Probably the most important thing about that award was that KMPL had taken on Aboriginal people, quite often with low literacy levels and helped them turn around their lives by giving them qualifications and a work history. This has enabled many of their past workers to go on to bigger and better jobs thanks to the help they’ve received from KMPL.

So what’s their secret to success? This is the question Red Ochre put to two of the owners, Paul Watling, Director and Brock Watling, General Manager. To understand the answer, it’s important to explain some of the history. The Watling family assumed 100% ownership of the company in June 2013 through a loan from IBA. Prior to that they had 50% ownership but to be able to build and structure the company the way they wanted it they need to take full control. IBA helped out with the necessary loan and they haven’t looked back.

But like any small business the KMPL has had it’s share of hardship. Paul and Brock spoke candidly about the retraction of the construction industry that started in 2012 and how it affected them. They had to work out how to survive and continue to prosper. Although any down turn is painful they felt that the experience had made them leaner, smarter and hungrier. They had broadened their customer base, not just large construction companies but they targeted the smaller builders as well to make sure that they were capturing a larger market share.  Paul and Brock both agree that to make the company grow and prosper they’ve needed 4 special characteristics, discipline and focus, a very high focus on quality, honesty and innovation.
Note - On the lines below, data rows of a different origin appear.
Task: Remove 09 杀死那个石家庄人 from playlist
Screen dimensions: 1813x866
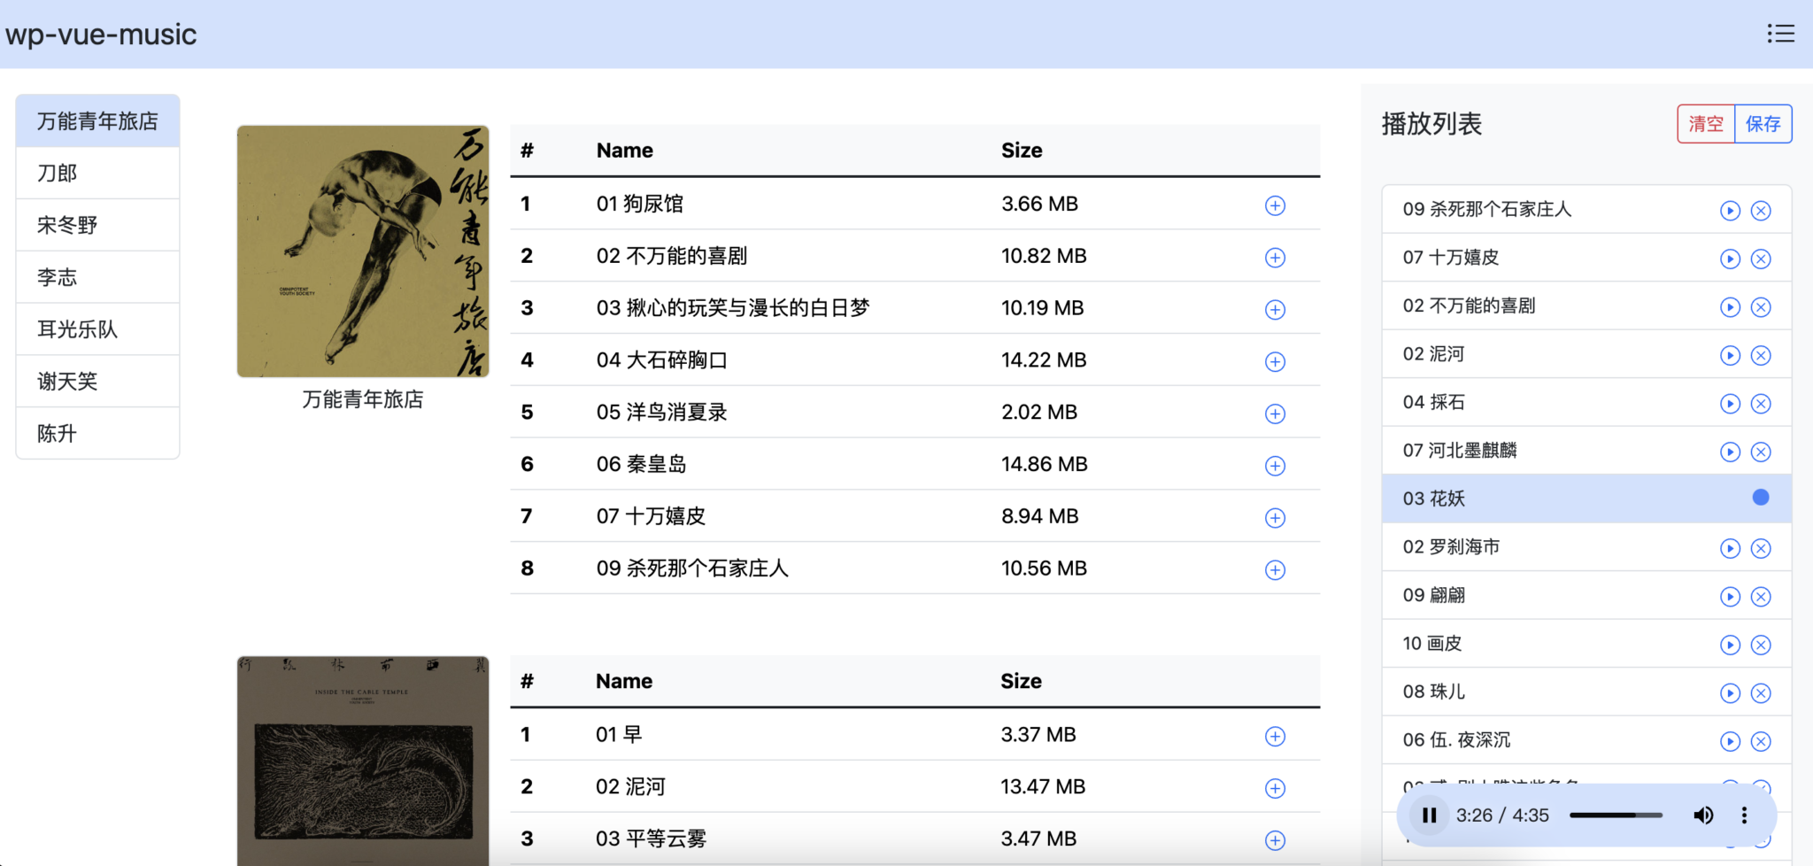Action: pyautogui.click(x=1761, y=211)
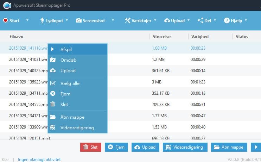Viewport: 261px width, 162px height.
Task: Select Åbn mappe in context menu
Action: click(x=72, y=117)
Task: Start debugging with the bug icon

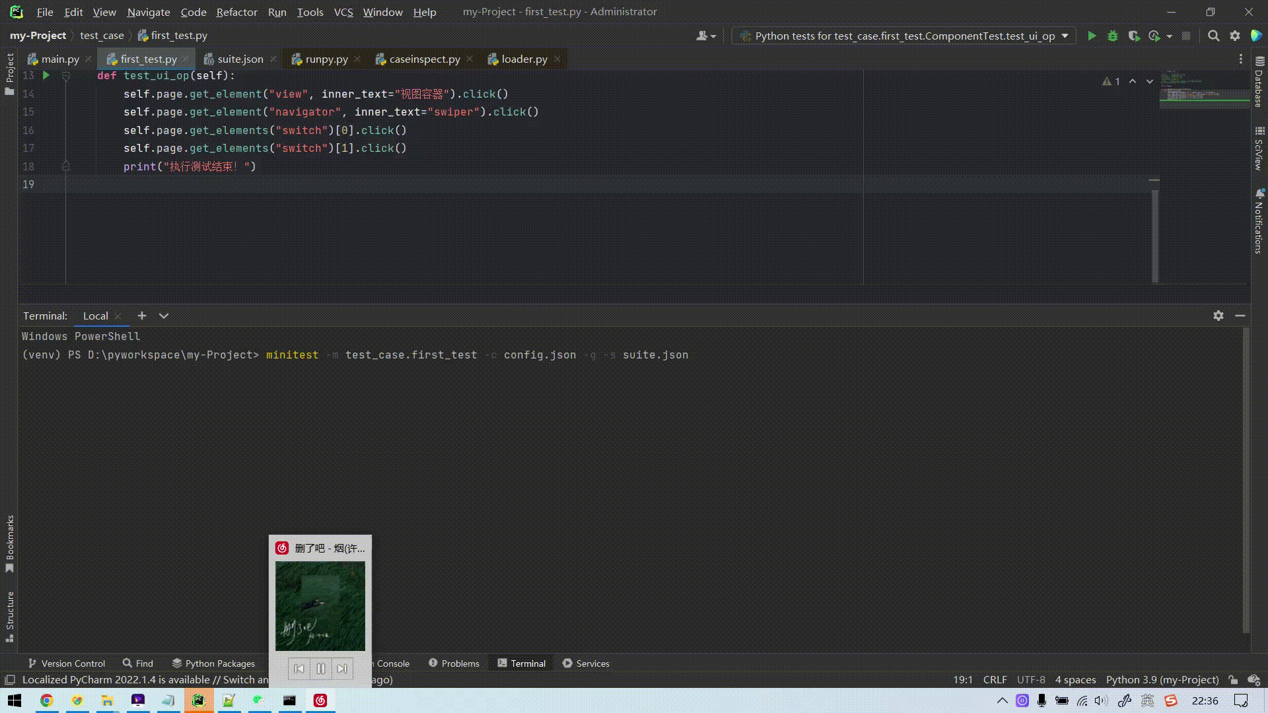Action: [x=1113, y=36]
And a very strong focus on building their most important capital-their staff.  Brock, whose mother is a local Aboriginal woman talked about working with their Aboriginal staff, supporting them and ensuring that training was delivered accurately and in a way that built capacity.

Brock is a certificate IV trainer and built the training plans to ensure that his staff were getting what they required from training. He even ensured that even in the non-trade areas the employees are assessed and given certificates of competency, something very few employers would do. Paul, Brock’s father, is understandably proud of the staff and the way in which his son has assumed control and supported the staff development process.

Both Paul and Brock acknowledged the very important assistance they had received from IBA in the form of finance to complete the purchase of the business. The Broome office has a great track record of achieving successes like this. Paul Watling said that “without IBA we just could not have done it”.

Well done IBA, but more importantly,well done KMPL.